PROBLEM TO WORK ON – Reproduce word for word the passage in the post below about uninstalling Autodesk Genuine Service that opens with the words containing "username being into" and closes with "of one product.".

EXTRACT –
=====
@Brian~Roberts wrote:
The uninstall puts down a powershell script for a few seconds (before it disappears) which appears to check for the existence of 2 files to determine if Autodesk Genuine Service can be uninstalled....
1.
"C:\ProgramData\Autodesk\Adlm\ProductInformation.pit"
2.
"C:\Users\username\AppData\Local\Autodesk\Genuine Autodesk Service\id.dat"
username being into which account this was installed
Delete these two files.
Then run your uninstall
MsiExec.exe /X{54A00624-3EF9-49A2-92A9-7244EADD0212}
This worked for me within a VM environment for testing the uninstall of one product.
I would not like to guess what doing this on an end users machine with numerous Autodesk products installed would do.... probably not recommended. However to perform a clean up of a machine to move 3ds to another, it may suffice as a workaround.
I want to point out that this is the ONLY method I've found that will reliably allow me to uninstall AGS. I use it in our automated PDQ Deploy scripts as well as having to do it manually a number of times. The only difference I've found with what Brian-Roberts posted is the AGS GUID has changed in newer versions, so I had to track that down in the registry to get the current one, which will likely change again at some point in the future. I believe an updated version of the application was released in late November, 2020, and the uninstall string for it is:
MsiExec.exe /X{317D67F2-9027-4E85-9ED1-ADF4D765AE02}
The user account where the "id.dat" file is located is the one that was used to install the software, not necessarily the one that's used to run the software. I install all of our software using an admin account on workstations, not the user account of the person who uses the computer and the software, so I have to find that file in the admin account's local appdata directory. I'm sure most people install and run their Autodesk software from the same account, but it's good to have clarity on where to look for that file.
=====
Collected data –

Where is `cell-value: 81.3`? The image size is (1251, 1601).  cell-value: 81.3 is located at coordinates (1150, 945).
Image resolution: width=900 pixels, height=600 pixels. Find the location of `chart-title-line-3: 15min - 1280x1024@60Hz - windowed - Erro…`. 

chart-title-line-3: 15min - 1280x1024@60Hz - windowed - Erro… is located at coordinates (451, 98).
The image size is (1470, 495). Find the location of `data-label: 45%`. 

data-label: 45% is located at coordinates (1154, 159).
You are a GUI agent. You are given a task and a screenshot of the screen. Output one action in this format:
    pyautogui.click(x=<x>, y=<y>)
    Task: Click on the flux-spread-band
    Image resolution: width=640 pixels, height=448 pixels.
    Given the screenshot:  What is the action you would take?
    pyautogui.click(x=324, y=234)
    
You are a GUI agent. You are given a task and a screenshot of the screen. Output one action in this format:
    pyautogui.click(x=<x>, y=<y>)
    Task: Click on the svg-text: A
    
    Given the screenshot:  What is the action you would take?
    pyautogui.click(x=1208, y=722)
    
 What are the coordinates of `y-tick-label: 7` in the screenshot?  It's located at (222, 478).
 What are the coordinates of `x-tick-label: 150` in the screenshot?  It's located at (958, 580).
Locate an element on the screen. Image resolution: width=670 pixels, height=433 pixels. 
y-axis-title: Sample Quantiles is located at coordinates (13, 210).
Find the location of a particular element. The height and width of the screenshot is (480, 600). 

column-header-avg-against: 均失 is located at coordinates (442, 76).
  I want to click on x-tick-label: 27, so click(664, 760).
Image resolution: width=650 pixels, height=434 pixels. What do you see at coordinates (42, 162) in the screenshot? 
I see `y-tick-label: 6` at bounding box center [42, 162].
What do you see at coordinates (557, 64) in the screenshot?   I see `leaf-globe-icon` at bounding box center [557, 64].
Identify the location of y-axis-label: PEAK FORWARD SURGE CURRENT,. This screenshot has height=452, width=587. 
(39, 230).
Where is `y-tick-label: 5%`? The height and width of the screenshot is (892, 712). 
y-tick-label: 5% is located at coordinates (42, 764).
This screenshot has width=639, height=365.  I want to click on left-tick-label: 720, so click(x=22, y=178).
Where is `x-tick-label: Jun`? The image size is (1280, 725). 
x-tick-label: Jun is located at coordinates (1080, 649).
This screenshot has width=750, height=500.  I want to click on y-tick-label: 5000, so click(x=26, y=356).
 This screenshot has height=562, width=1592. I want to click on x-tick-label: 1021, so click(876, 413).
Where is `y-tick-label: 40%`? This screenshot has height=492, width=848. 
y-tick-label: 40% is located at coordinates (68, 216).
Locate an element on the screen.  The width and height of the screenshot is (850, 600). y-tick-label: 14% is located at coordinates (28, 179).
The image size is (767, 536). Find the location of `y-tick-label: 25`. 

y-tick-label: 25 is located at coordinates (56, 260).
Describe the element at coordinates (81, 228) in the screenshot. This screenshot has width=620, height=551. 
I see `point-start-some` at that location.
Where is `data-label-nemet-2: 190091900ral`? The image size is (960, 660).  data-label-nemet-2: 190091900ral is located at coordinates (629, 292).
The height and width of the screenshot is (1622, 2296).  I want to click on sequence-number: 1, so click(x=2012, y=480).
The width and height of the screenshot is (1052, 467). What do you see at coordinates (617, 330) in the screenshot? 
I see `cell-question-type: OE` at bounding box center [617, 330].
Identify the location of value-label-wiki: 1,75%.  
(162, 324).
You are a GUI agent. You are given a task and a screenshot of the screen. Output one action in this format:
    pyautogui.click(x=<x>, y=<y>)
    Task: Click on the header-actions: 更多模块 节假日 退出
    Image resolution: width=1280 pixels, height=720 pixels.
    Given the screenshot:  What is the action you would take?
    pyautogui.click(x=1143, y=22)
=====
RESULT OF THIS EXERCISE –
username being into which account this was installed
Delete these two files.
Then run your uninstall
MsiExec.exe /X{54A00624-3EF9-49A2-92A9-7244EADD0212}
This worked for me within a VM environment for testing the uninstall of one product.